Early Igbo persons that acquired a bit of Western education (in English) reinforced the written textual errand in various community contexts that required the recording of messages and events: minutes of community meetings, land sale agreements, tax payment receipting, and so on. These, of course, were in addition to the writing of letters for non-literate members of the community who wanted to communicate with relatives in other locations. Unlike oral messages, the written message hid there in those signs, pretending to be asleep, but would wake up any time and say the same thing. In serving as the memory of the group in a meeting, a group like the age-grade, it would record that Okeke Okolie paid ten shillings owed as dues when the group held a meeting at Okonkwo Unoka’s house on 23rd October, 1923. And the members would agree that that was exactly what happened! It would also remember that Nwoye the son of Okonkwo was fined one penny for coming late and that his excuse that he was delayed in his Whiteman’s house was not considered genuine. Truly, akwụkwọ anaghị atụ asi, they would nod their heads in agreement.

The early Igbo did not understand that that same art of writing could be maniputed to falsify situations, to tell lies. Gradually, that myth of akwụkwọ anaghị atụ asị matured on the lips of the people and joined the ranks of “wise” unquestionable sayings in Igbo public discourse. Once in a while, one hears an Igbo person utter that “wise” saying as proof or backing in an argument involving what has been recorded in writing in a community meeting, sometimes in an attempt to rest the matter. Once that wisdom and power of the book is invoked, the force in contrary arguments about the factuality of what is recorded is demobilised. If akwụkwọ anaghị atụ asị and many accept this, then the individual further pushing the case to the contrary is viewed as a trouble maker or liar.

But it so happened once that I attended an Igbo community meeting where issues about the indebtedness of members was being tackled.

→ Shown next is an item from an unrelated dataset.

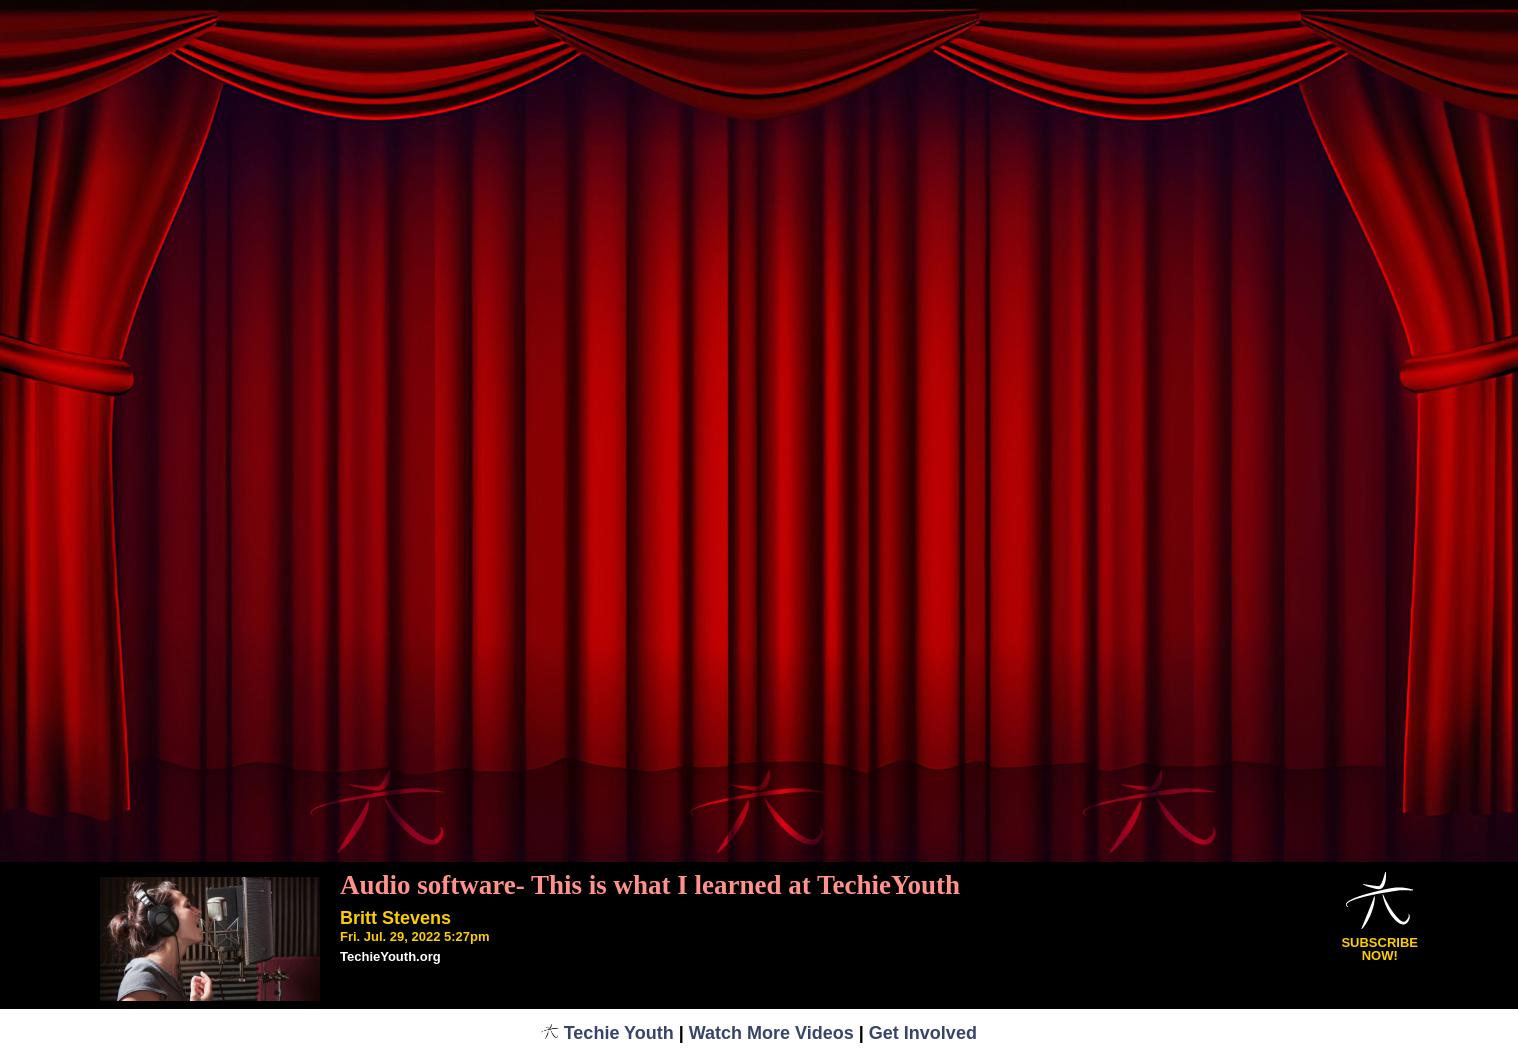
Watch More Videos (771, 1033)
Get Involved (923, 1033)
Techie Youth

Once or twice, the akwukwọ anaghị atụ asị wisdom was invoked to settle the doubts about the person not paying the dues at previous meetings. With so much grumbling, the fellow accepted the judgment that, according to the book, he had not paid. Then, came another interesting situation. The financial secretary was asked to read out names of members who were not regular at meetings for them to pay fines for their absence. The financial secretary read out the names and the fines were collected as required. But when he said that he had concluded the task, the chairman said NO, that he had skipped some names, an allegation he denied, claiming that all other people not mentioned were regularly present. Many other members of the executive committee supported the chairman, arguing that the name of a particular person present at that meeting (who, they knew, had been absent without apologies) was not called. They clearly alleged that the financial secretary was probably trying to exclude that person and probably had received an egbu-eri-akụ, a bribe! At that point, the person sitting beside me (who had invoked the akwụkwọ anaghi atụ asi narrative in a previous situation at the same meeting) also muttered that probably the book had started telling lies! And those close by laughed at the joke.

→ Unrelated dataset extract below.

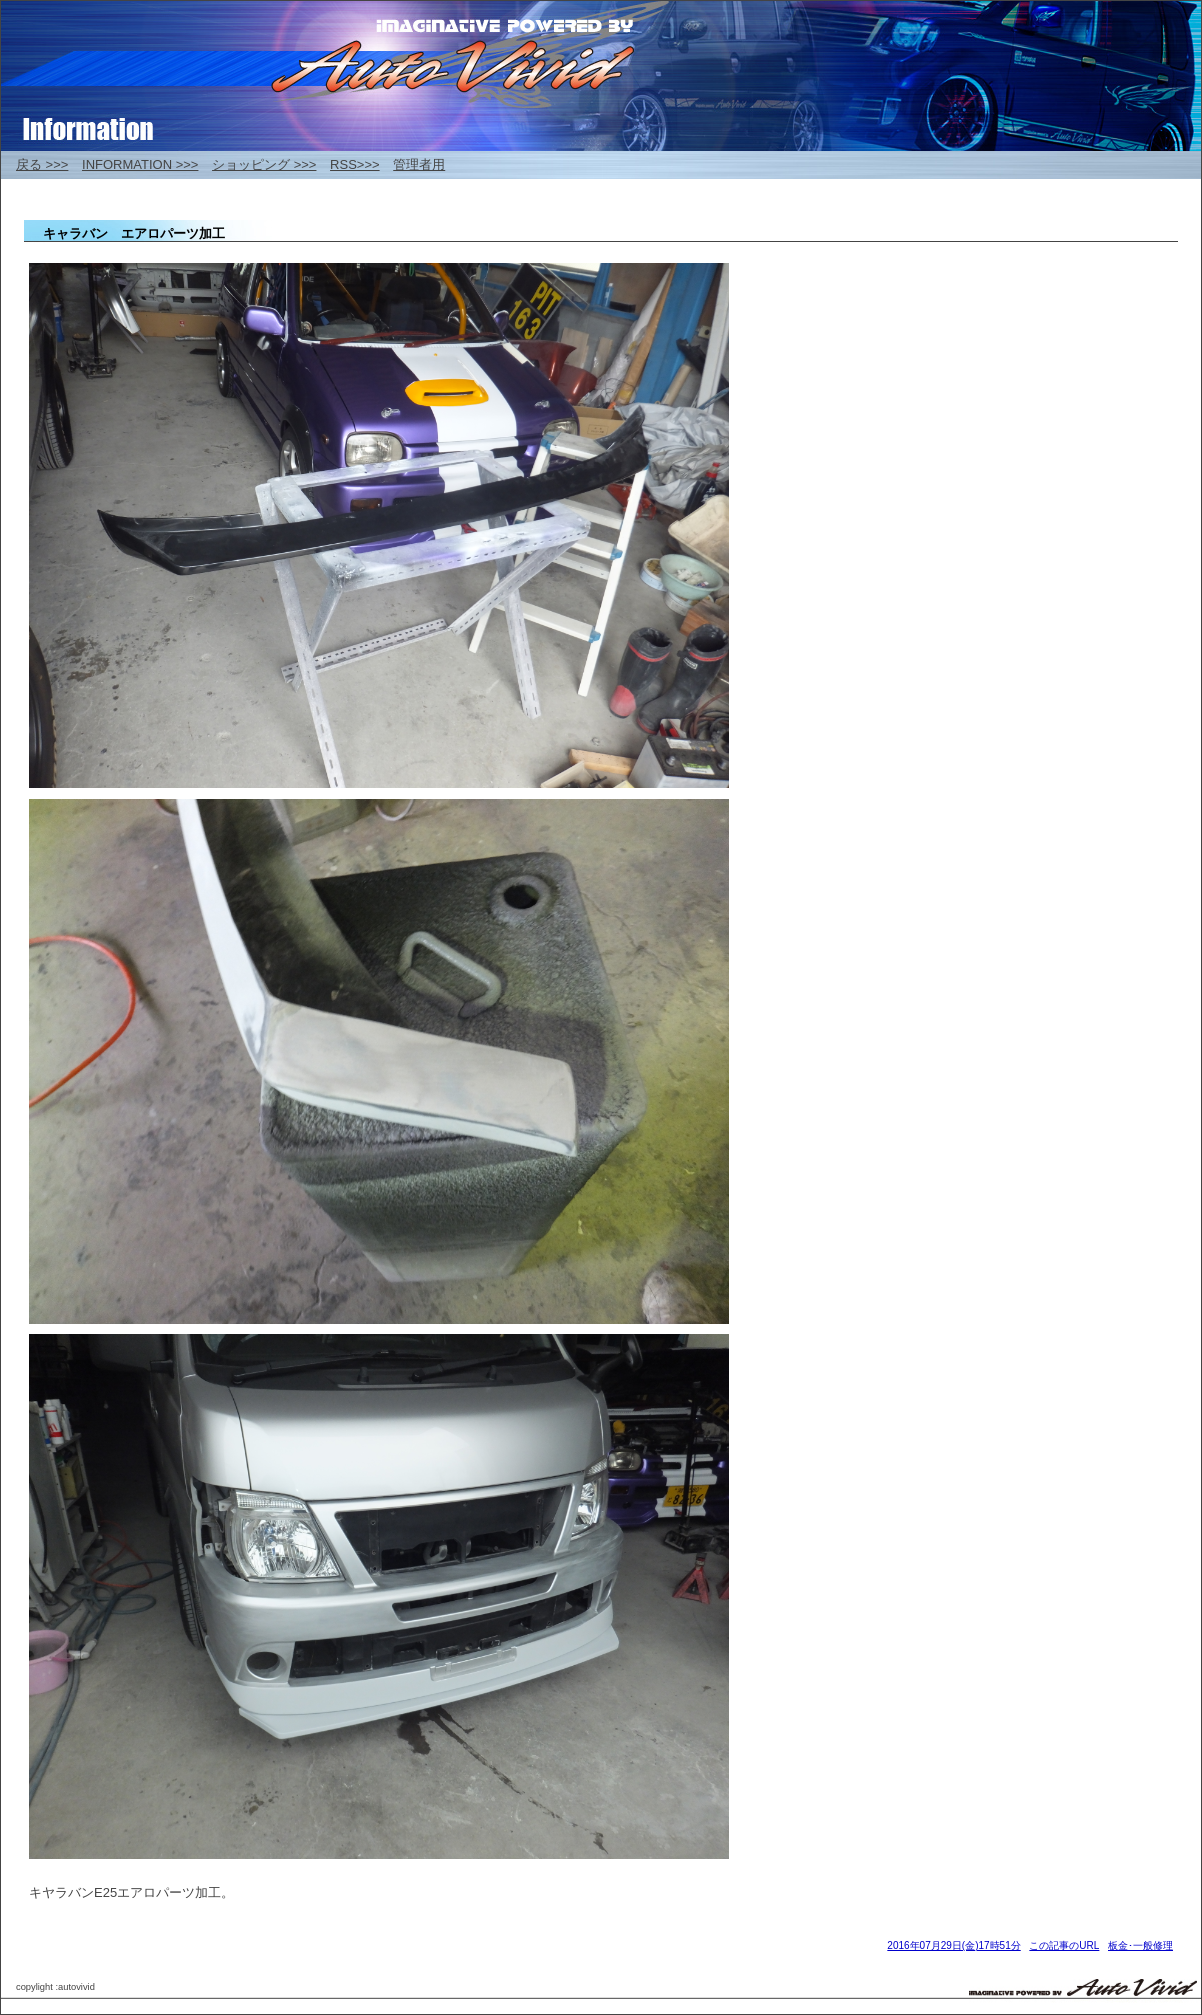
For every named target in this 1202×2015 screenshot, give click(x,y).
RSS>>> (355, 164)
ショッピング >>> (264, 164)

The Igbo who created the myth of akwụkwọ anaghị atụ asị have also started interrogating it in various discourses. Just like all other myths that once in a while reign in the lives of a people, only to be exploded as they make their journey through life’s experiences.

As someone attached to books, surrounded by books, nourished by books, I have come to love and trust books. But I know that the magical power of the book, of written things, is not greater that the power of human memory. It is such a wonderful thing to be able to remember. As we remember, we re-member, and remain members of a thinking community. What the book has recorded may be skipped; in fact, people may decide not to record certain things in a book (OFF RECORD, as they say), but human memory can never decide not to remember what it has recorded. To decide to forget is to remember what one has decided to forget.